Fair_Trade_30-460x350MILANO –  Palestina, Israele ed Italia uniti in un progetto di cooperazione: presentata a Milano nell’ambito della World Fair Trade Week “ The water jar”, una linea di artigianato artistico che unisce i tre paesi, promossa da  COSPE, in collaborazione con l’associazione H20.  “The Water Jar” è una  tappa del programma “Fair trade, fair peace”, un percorso avviato da diversi anni in collaborazione tra le organizzazioni di commercio equo e solidale, la Berthlehem Fair Trade Artisans palestinese e Sindyanna of Galilee in Israele-  e mette insieme artisti e artigiani palestinesi, israeliani e italiani, come contributo al dialogo tra i popoli e al rafforzamento della pace giusta in Medio Oriente.  “Attraverso “The Water Jar” – afferma Gianni Toma, responsabile medioriente per COSPE,  affrontiamo il tema dell’acqua, non solo come bene comune dell’umanità, ma anche tema spinoso in termini di accesso all’acqua negato alla popolazione palestinese a causa dell’occupazione militare e civile di Israele. Allargando la distribuzione delle caraffe ai canali del design e dell’arredamento, contribuiamo a diffondere questi temi”
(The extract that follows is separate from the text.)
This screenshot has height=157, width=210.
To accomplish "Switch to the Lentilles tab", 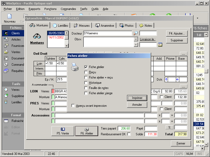I will click(x=61, y=25).
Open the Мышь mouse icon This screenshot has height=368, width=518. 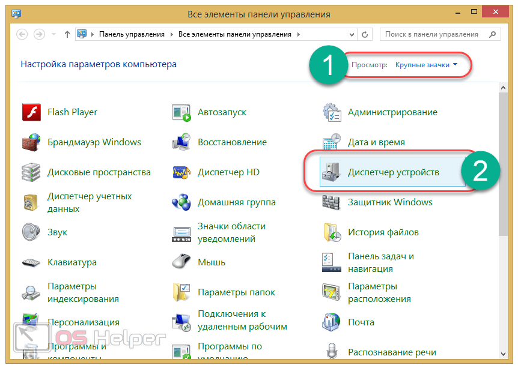[181, 262]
DESIGNER E ARTISTI – Negli ultimi mesi, sotto il coordinamento progettuale dell’Associazione H2O di Milano, 30 designer e artisti da Palestina, Israele e Italia hanno realizzato gratuitamente dei decori, ispirati al tema centrale dell’acqua. “Abbiamo raccolto la sfida di lavorare con queste due associazioni – dice Cintya Concari di H2O-  perché crediamo in un design “strategico”, un design sociale che vada incontro ai veri bisogni delle persone. Pensiamo in9oltre che il design serva a progettare meglio un artigianato di alta qualità e a dare un valore economico più alto” I 30 decori esprimono diversi concetti e sensazioni e diversi stili espressivi: dalla celebrazione dell’acqua come bene comune dell’umanità alla denuncia contro le infrazioni dell’occupazione militare e civile israeliana in Palestina. I decori sono stati dipinti su 30 caraffe in ceramica da alcuni degli artisti palestinesi. Le caraffe sono state realizzate nei celebri forni di Hebron, luogo di centenaria tradizione per le produzioni artistiche in vetro e ceramica. I cappellini artistici a copertura delle caraffe, inoltre, sono produzioni  in palma di dattero, intrecciate dalle sapienti mani di donne palestinesi e israeliane che vivono e lavorano insieme in Galilea, nell’area di Cana. La confezione che contiene le caraffe, infine, è prodotta in carta riciclata da un gruppo di giovani disabili di Betlemme.  “Fare questo progetto non è stato facile – dice infine Susan Sahori di BFTA- a causa della difficile situazione in Palestina e a causa del tema. Siamo riusciti ad avere 10 artisti palestinesi e 10 israeliani ed è stato davvero  un grande risultato e rispecchia il grande percorso  fatto con Sindyanna l’associazione israeliana”. In Italia, il percorso “Fair Trade, Fair Peace” entro cui si inserisce “The water jar”  è sostenuto da diverse istituzioni e organizzazioni della società civile: la ong COSPE, la Cooperativa Commercio Equo e Solidale di Lecce, la Cooperativa Ex Aequo e l’associazione Women di Bologna, l’associazione Ozzano Solidale, la Cooperativa Mondo Solidale e la Qut Band di Ancona, l’Istituto di Culture Mediterranee della Provincia di Lecce, la Regione Emilia Romagna.